My clients ask me every day, why they don’t qualify for the mortgage rates advertised. I hate being the bearer of bad news, and hopefully this article will clear the air if you have questions, or give you the knowledge to share this with others who need to know.
I can’t emphasize enough the importance of maintaining credit and keeping it up to date. Almost all credit guarantors and lenders will check your credit before issuing any sort of loan and credit; that includes mortgages, lines of credit, car loans, short term loans, credit cards, etc.. Credit must be in tip top shape to receive the best interest rates on products offered. At the moment Equifax and Transunion are the two companies managing credit bureaus for consumers. Do those names ring a bell? Both Equifax and Transunion updates consumers bureaus on a monthly basis; increasing or decreasing beacon/credit scores based on the consumers’ payment habits. Beacon scores range from 300-900. The higher your beacon score, the better a position you’re in to get a better interest rate on the product you’re seeking. The lower your beacon score, the higher an interest rate you’ll pay… if you’re approved.

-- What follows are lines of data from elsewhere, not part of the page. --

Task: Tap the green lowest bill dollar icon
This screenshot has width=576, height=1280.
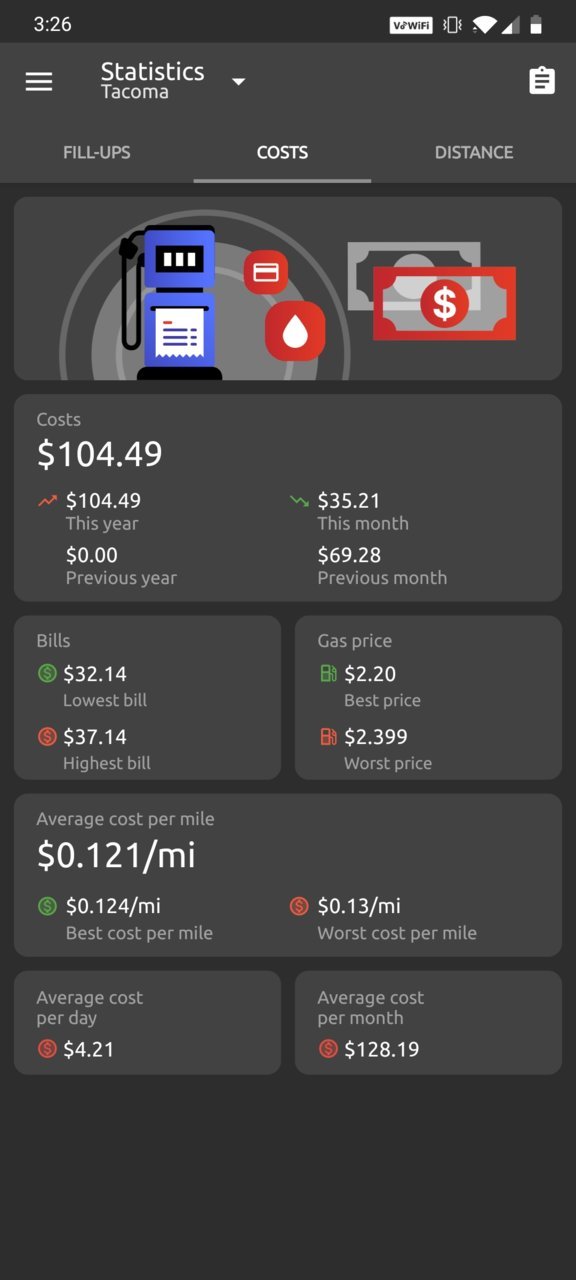Action: pos(47,674)
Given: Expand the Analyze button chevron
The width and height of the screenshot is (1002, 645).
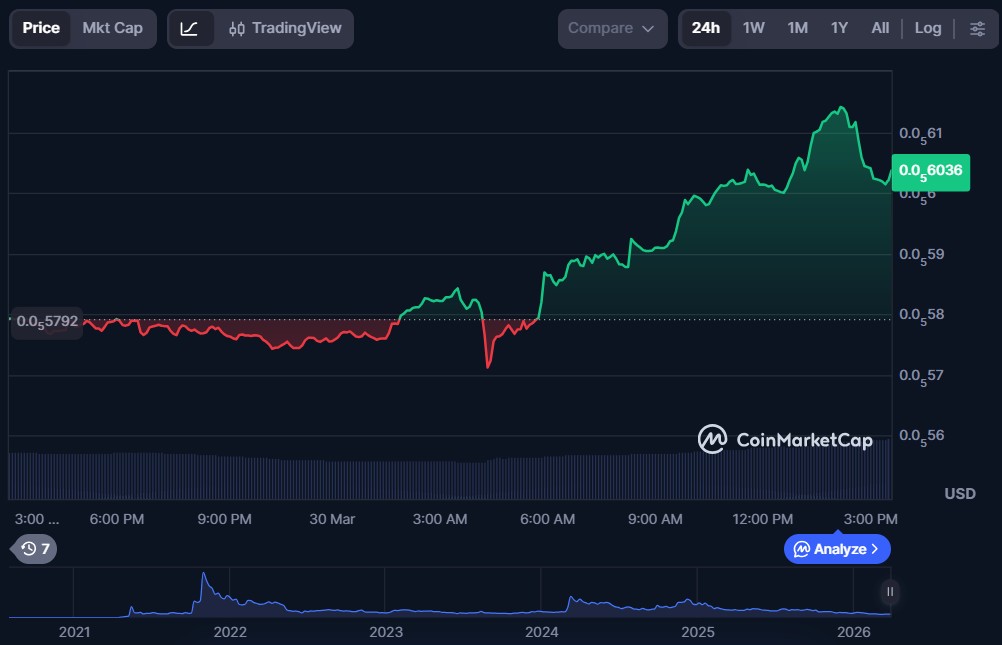Looking at the screenshot, I should click(x=875, y=549).
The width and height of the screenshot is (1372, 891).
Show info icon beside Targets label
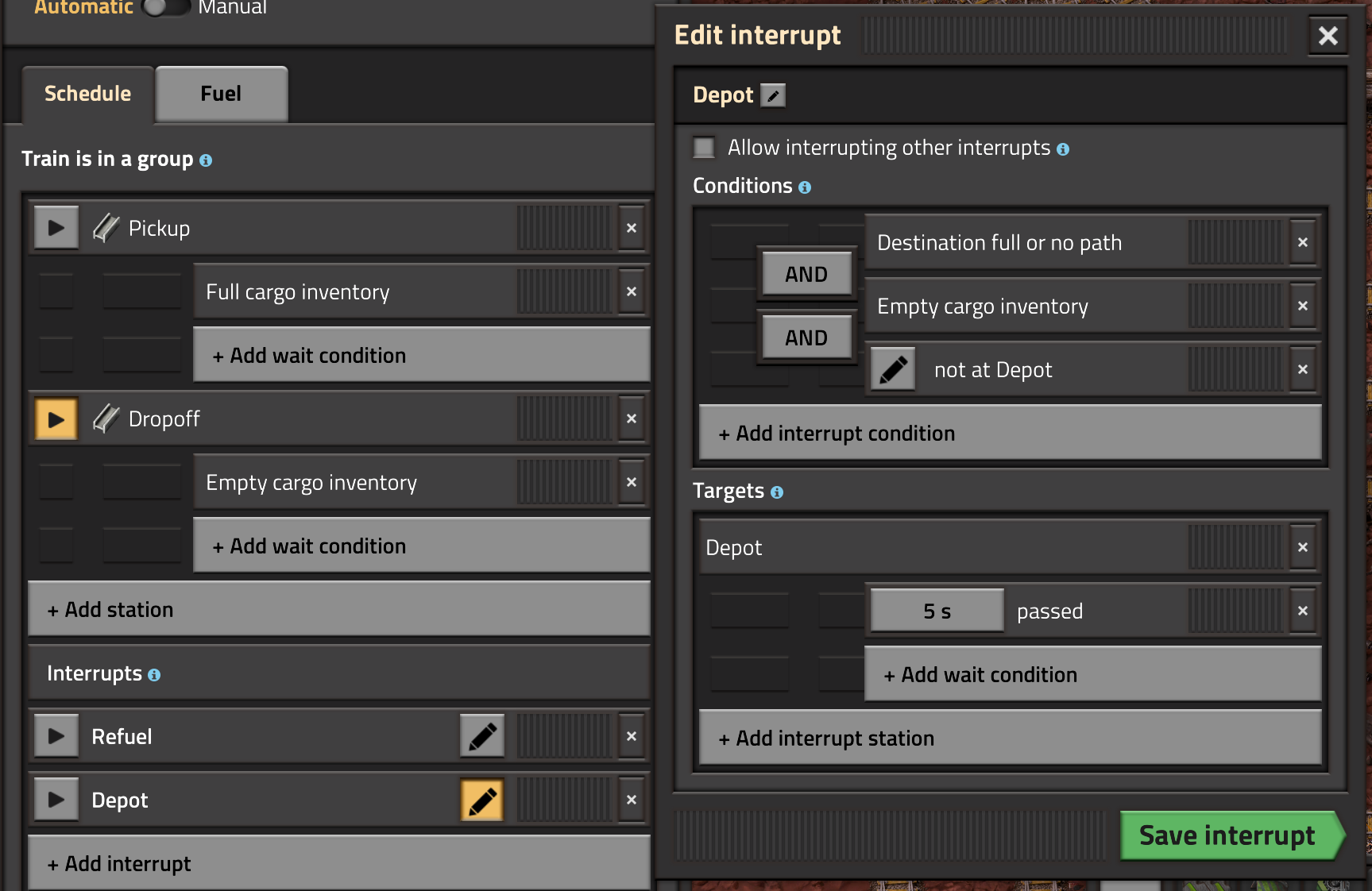coord(777,492)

If your beacon score falls on the lower end of the spectrum, you’re NOT at the point of no return. Follow these tips religiously and you’ll be able to improve your credit situation. This isn’t my rule of thumb, this is a universal guideline that just isn’t easy to find… so if you didn’t know this before, don’t feel bad.

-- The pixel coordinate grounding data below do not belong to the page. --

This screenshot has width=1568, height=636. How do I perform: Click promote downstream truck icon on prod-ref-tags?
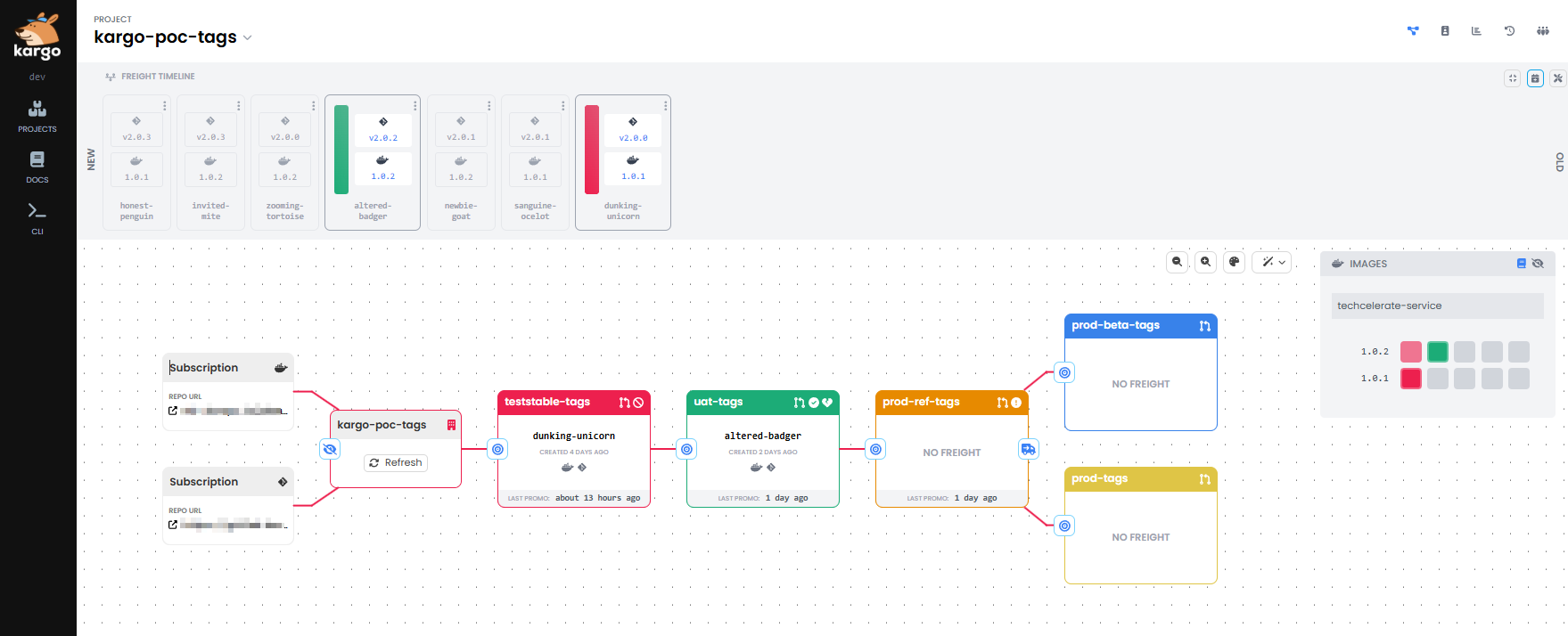pos(1029,449)
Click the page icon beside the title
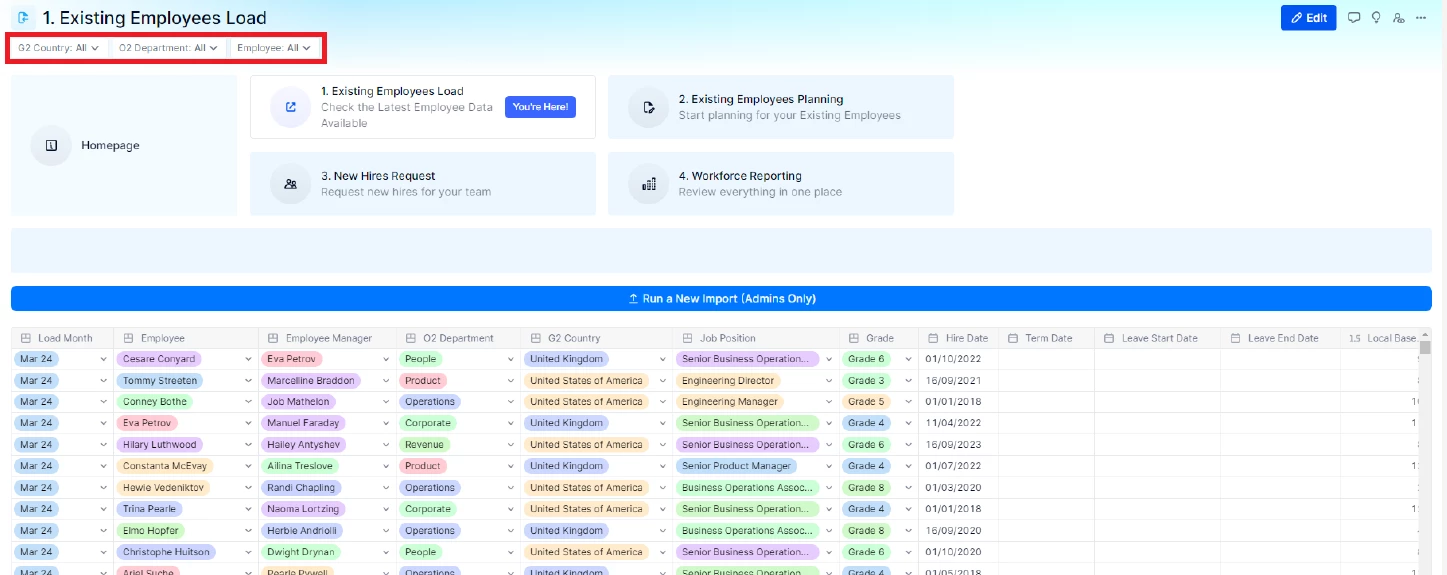Viewport: 1447px width, 575px height. (24, 18)
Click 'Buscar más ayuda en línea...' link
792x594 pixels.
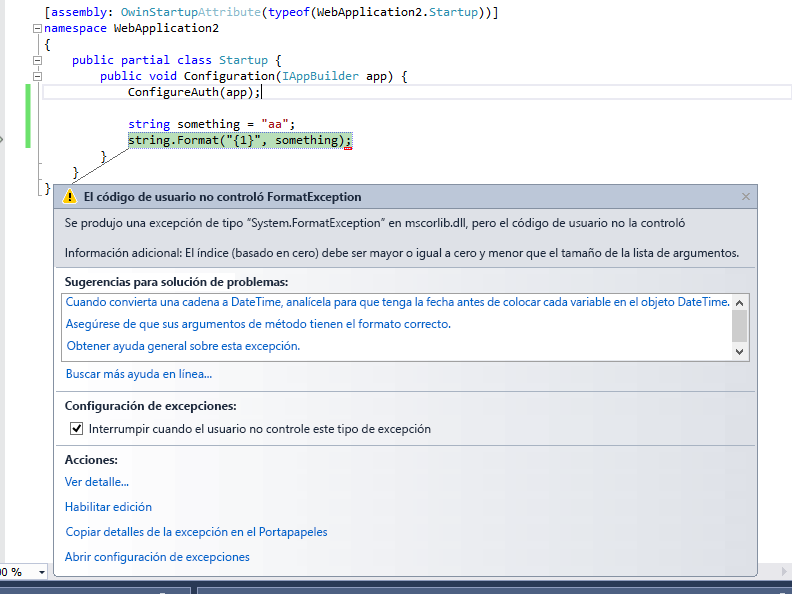(138, 374)
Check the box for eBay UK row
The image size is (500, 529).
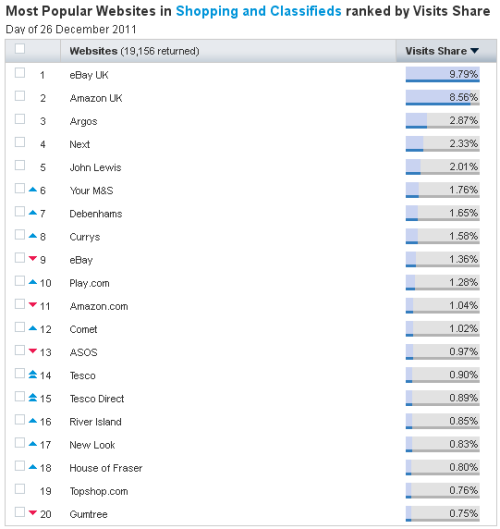point(20,73)
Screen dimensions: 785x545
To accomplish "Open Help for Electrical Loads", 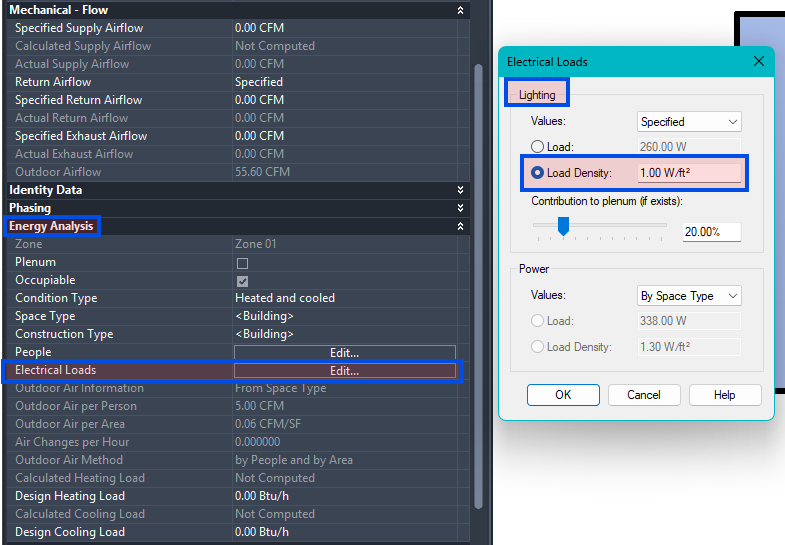I will (724, 395).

Tips to improve your beacon score:
1. Pay your bills on time. Sounds simple enough right? Yet many people neglect to do this. If you have missed payments, get current and stay current!
2. Keep balances low. That doesn’t mean keep a balance at zero. It’s okay to owe the creditors, just don’t max out your available credit. Continually owing a balance of zero is called ‘playing the system’ and the system isn’t ‘stupid’ for lack of a better term. Owing a little is not a bad thing.

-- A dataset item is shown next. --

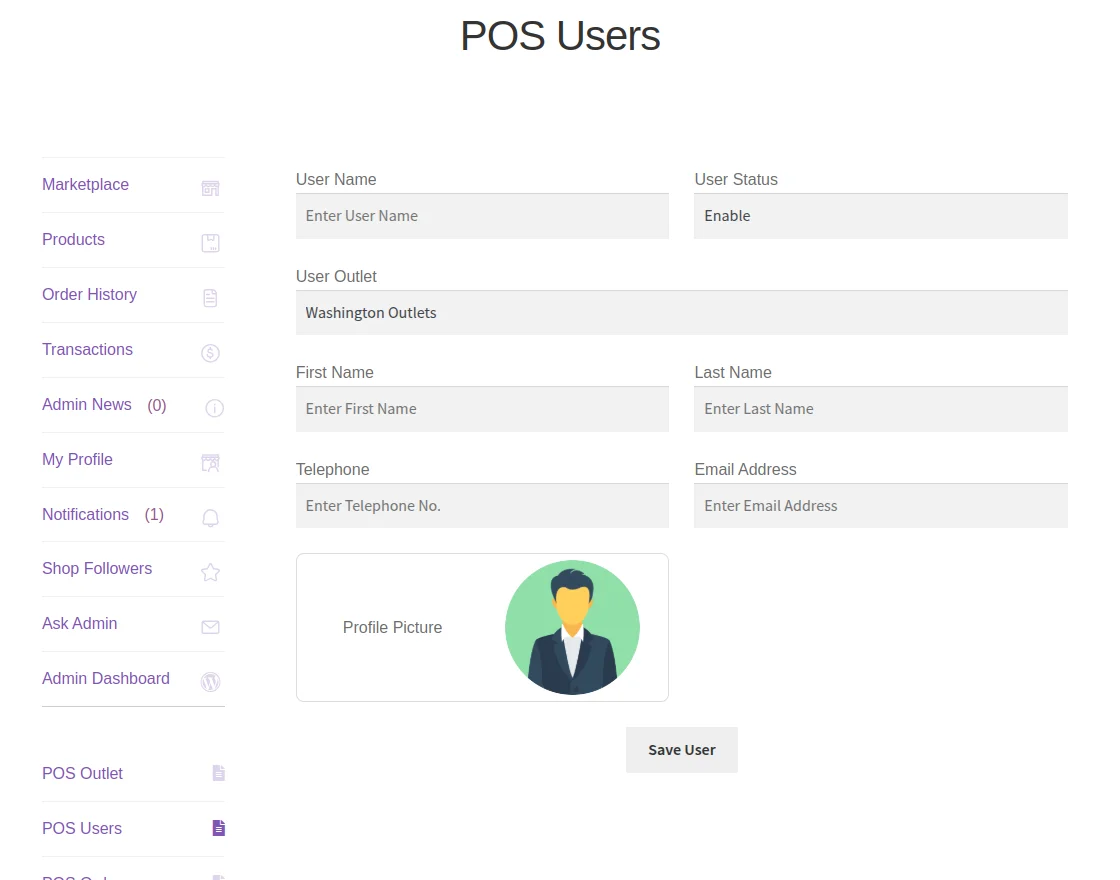Select the Products icon in the sidebar

[x=210, y=242]
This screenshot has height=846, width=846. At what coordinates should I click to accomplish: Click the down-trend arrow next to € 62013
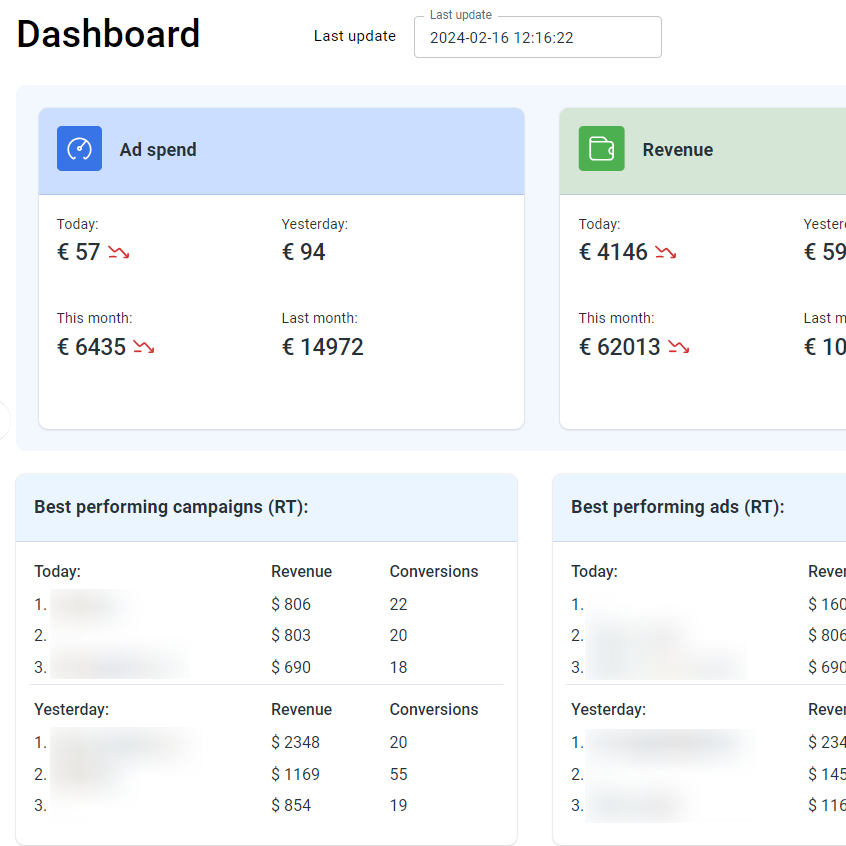click(679, 348)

3. Pay your debt rather than moving it around. You’re only tricking yourself by doing this.
4. If you must carry a balance month over month, just keep it to 75% of total available credit.
5. Don’t close unused credit as a short term strategy to raise your credit and beacon score. This doesn’t work in your favour.
6. Don’t open numerous new credit cards that aren’t needed as a way of increasing your available credit. Each new inquiry takes a hit on your credit and you don’t want to seem credit needy.
7. Limit the amount of inquiries to your bureau. Once again, you don’t want to be tagged as credit needy.
Furthermore, if you’re curious as to what the breakdown of your credit score is, it’s based on a number of factors:
Credit score breakdown:
35% – Payment history (Most important! This tells lender whether you pay accounts on time)
30% – Balances owing (Owing money on accounts does not make you a risky borrower! Owing a lot on many accounts does)
15% – Length of credit history (A longer credit history will increase your score)
10% – New credit obtained (High inquiries in a short period screams ‘greater risk’)
10% – Types of credit in use (Mix of credit – Mortgage loan, finance company loan, retail cards etc.)
As you can see, it is important to first understand how the credit system works in order to then understand how to go about achieving/maintaining a healthy score.